Throughout my rag rugging years, I’ve experimented with sooo many different fabrics to give texture to my designs. However, recently I’ve been mulling over how I can create texture in different ways. I’ve met a few rag ruggers who have tried using pinking shears to add a different look and feel to their designs (Janice from our Rag Rug Coffee Morning and Amy from Almond Rock), so I thought it was about time I gave it a go.
I decided to put my theory into practice making a rag rug wreath, as it’s a small enough project to make the cutting not too arduous. Somewhat obviously, I decided that the shaggy rag rug technique would showcase the spiked edging best. I have to say I was pretty impressed with the end result, but you’ll be the judge of that. Take a look for yourself…
Our Pinked Rag Rug Wreath:
Here is the final wreath in all its pinked glory…
And a few close up shots…
As you can see, the pinking shears gave an incredibly simple rag rug wreath so much texture and depth.
Want to give it a go yourself? Follow the steps below for how we made our wreath…
What you will need:
- Hemmed wreath hessian & mount – which can be bought here.
- Pinking shears (we used these ones)
- Scrap fabric (we used an old silk dress, its lining & a chiffon blouse)
- Fabric scissors
- Rag rug gauge – which can be bought here.
- Rag rug spring tool – which can be bought here.
- Staple gun or glue gun (for assembly)
- Hanging loop (optional)
- Felt for backing (optional)
Step by step instructions:
Creating your pinking sheared strips:
For the shaggy technique of rag rugging, you will need to create short strips of fabric that are approximately 1.5 x 7cm in size. If you had to manually cut each piece, it would take forever, so the below video shows how we do this using fabric scissors and a rag rug gauge.
However, we wanted to make our wreath using pinking sheared pieces of fabric, so the below steps show the same process using pinking shears instead…

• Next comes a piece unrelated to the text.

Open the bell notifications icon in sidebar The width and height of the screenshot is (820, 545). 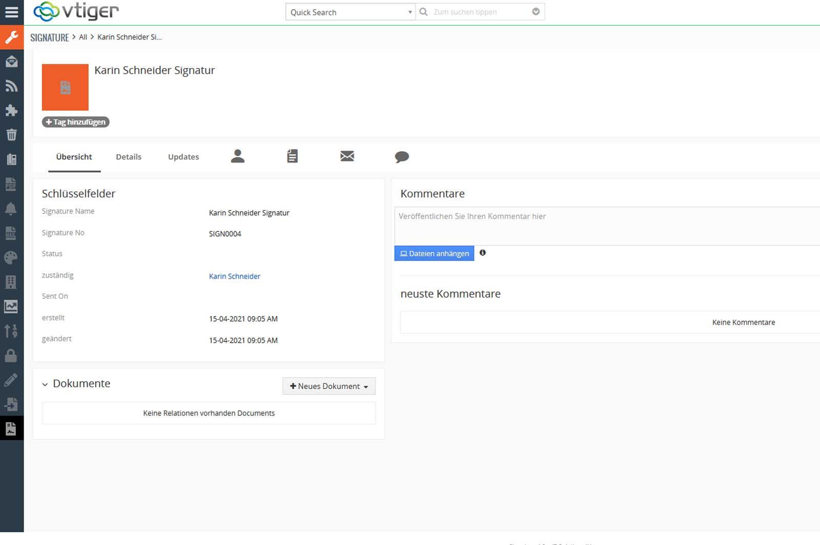point(11,209)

Preparing your fabric strips
Step 1: Once you’ve taken all the seams and bumpy bits off your piece of fabric, cut your fabric into long strips using pinking shears. Fold your fabric over several times to create a tube of fabric and cut through multiple layers to create 1.5cm width strips. The longer they are, the better.

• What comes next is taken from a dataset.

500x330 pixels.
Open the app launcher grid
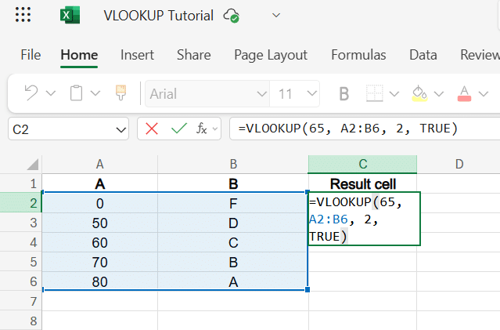pos(23,15)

Tip: Keep in mind that your fabric may be a little tougher to cut through with pinking shears so you may not be able to fold it over as many times as you would if using normal fabric scissors.

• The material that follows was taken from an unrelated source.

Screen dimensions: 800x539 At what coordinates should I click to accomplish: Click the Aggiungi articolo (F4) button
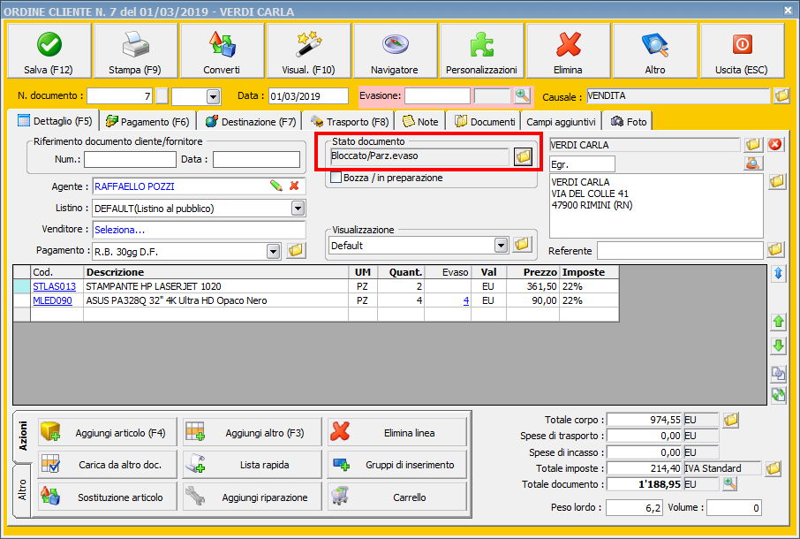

Keep cutting 1.5cm wide strips along your tube so you are left with long strips. The below photo shows what the pinked edges look like.
Step 2) Take a few of the pinked strips and line the ends up together at one end of the gauge. Wrap the strips around the gauge and cut down the groove as shown in the video below…
Rag rugging your wreath:
At this stage in the process, you may want to remind yourself on how to do the shaggy rag rug technique. You can view our YouTube video guide here…
Now you can get started. Rather than a standard floral design I kept my wreath fairly simple. I mixed up my three different colours, grouping them in bunches of around 7 throughout.
Assembling your wreath:
Once you’ve completed the rag rugging of your new wreath the next step will be to attach it to your foam board. See below for details on how this is done…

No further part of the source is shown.